During his employment at Swedbank, Sandå and colleague Bengt Larsson attended Tony Saliba's trading school in Chicago for three months in 1991. The knowledge Sandå gained here greatly influenced the success he went on to experience. Sandå and Larsson returned to Swedbank and commenced building the trading department. The duo expanded to include Claes-Henrik Julander, Henrik Hedman, Magnus Hedman, Fredrik Landin, and Richard Warneker. The close-knit group's practice of aggressive trading brought the company increased market share as well as earnings.

In September 1996, the group joined Rivus, a subsidiary of Oresund, but after building up the company, Sandå and the group moved on to a new partner. The group's next partnership began in 1997 with Erik Penser, Swedish financier and businessman. The group established Pan Capital in 1998 and their joint venture with Penser resulted in earning Penser a very healthy profit. Their relationship lasted until 2009 when the partners split up and Pan Capital became independent.

The company now has offices in Stockholm and Florida. Pan Capital is extremely private about its business practices and tries to keep out of the public eye.

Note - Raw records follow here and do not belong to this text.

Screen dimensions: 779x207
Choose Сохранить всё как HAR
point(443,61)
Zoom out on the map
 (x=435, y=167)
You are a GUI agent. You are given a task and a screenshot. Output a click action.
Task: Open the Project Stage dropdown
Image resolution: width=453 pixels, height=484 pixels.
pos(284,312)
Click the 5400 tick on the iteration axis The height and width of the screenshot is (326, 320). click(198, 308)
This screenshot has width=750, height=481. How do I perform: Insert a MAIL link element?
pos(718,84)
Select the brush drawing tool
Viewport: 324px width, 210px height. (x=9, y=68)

According to Affärsvärlden, a Swedish business magazine, “the company is a member of several of the world's major stock exchanges, with about 95 per cent of their transactions are made outside Sweden.”

In September 2013, Pan Capital, along with 22 other investment firms were charged with "violating a rule that prohibits firms from shorting a stock within a five-day window of a public offering, and then buying the same security through the offering." Pan Capital settled the charges and agreed to pay back profits made from the stock and the fines to the United States Department of the Treasury which totaled over $660,000.

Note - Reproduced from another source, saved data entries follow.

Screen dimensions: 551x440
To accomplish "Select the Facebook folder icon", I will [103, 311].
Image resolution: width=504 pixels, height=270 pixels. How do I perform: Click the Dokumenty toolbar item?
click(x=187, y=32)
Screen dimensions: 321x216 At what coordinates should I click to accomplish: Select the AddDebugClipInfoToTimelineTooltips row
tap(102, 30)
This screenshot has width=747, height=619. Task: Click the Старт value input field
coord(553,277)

==The North Beach Village==
In 2010, during the recession, Pan Capital looked into alternative investments and turned to South Florida's real estate market. the company purchased over 35 properties on Fort Lauderdale's barrier island in what will come to be known as the North Beach Village, gathering them under the umbrella of the North Beach Village Resorts. The village's title comes from the name of the zoning district: North Beach Residential Area.

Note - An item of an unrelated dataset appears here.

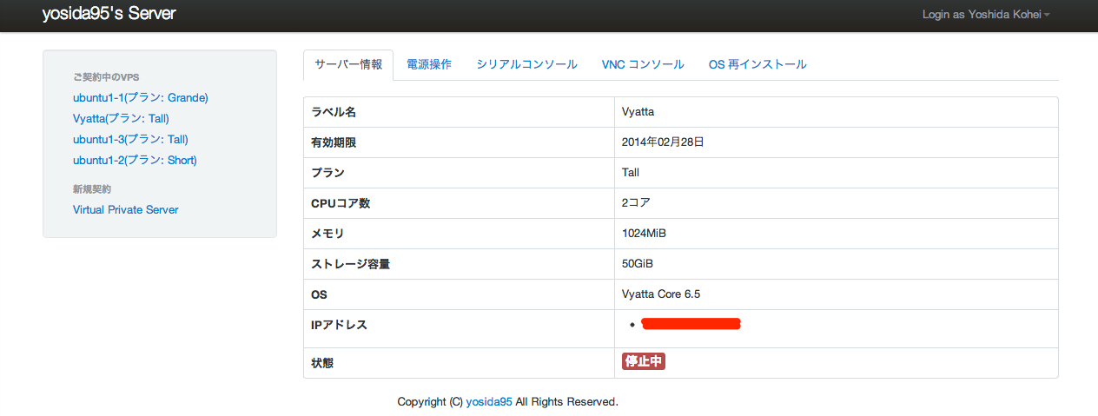Screen dimensions: 1098x416
Task: Click the 1024MiB memory value cell
Action: point(644,234)
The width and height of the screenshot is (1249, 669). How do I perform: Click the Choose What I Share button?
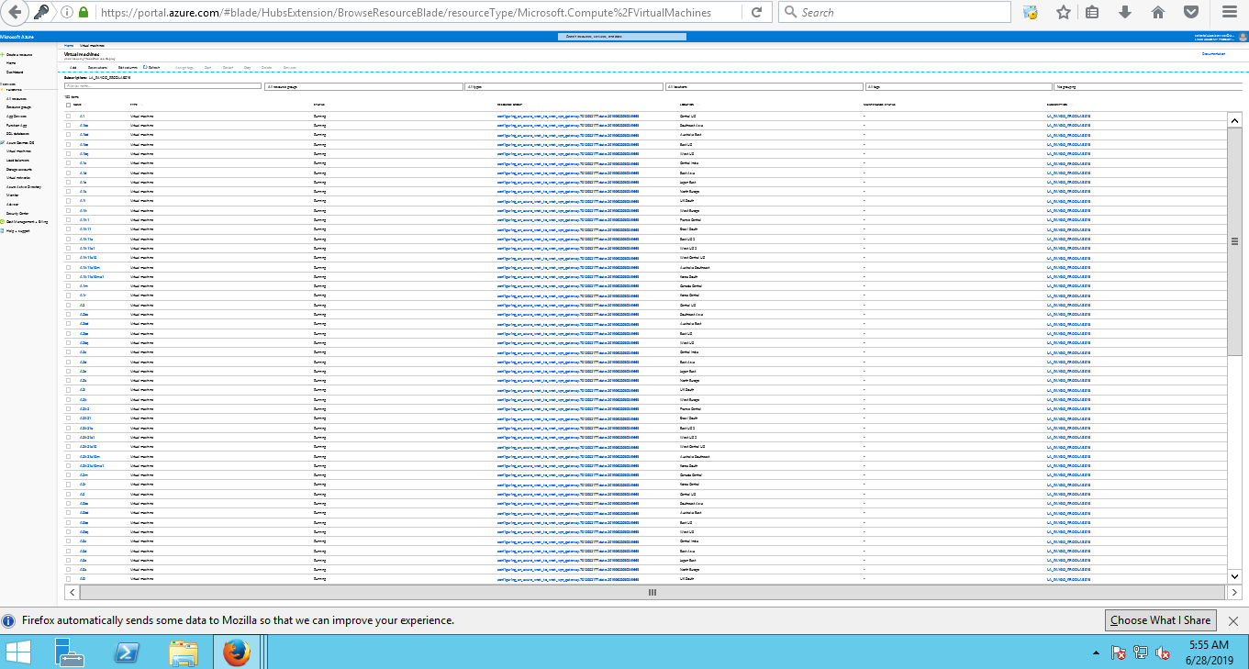point(1160,620)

Most of the properties purchased by Pan Capital are 1950's mid-century modern hotels and resorts. Sandå is redeveloping the area, renovating and updating the properties one by one, re-opening them as distinctive boutique hotels, each with their own personality and theme. Acquisitions include: TropiRock, The Winterset Suites, Robindale Suites, North Beach Village Hotel, The Grand Palm Plaza, Hotel Lush Royale, La Casa Resort, Royal Palms Resort and Spa, The Aqua Hotel, The Plaza Bistro, Tara Hotel, Tranquilo Hotel, Cocobelle Resort, and The Beach Gardens Hotel. The North Beach Village Resorts offer a mixture of accommodations catering to families and singles in addition to LGBT tourism travelers.

The work in progress is intended to be a pedestrian friendly European-style village area where visitors and locals alike can stroll along streets lined with art galleries, cafes, and retail shops. Sandå wishes to make the cornerstones of this project - peace, love and happiness - evident in all facets of the North Beach Village. Construction is expected to be complete in the coming years.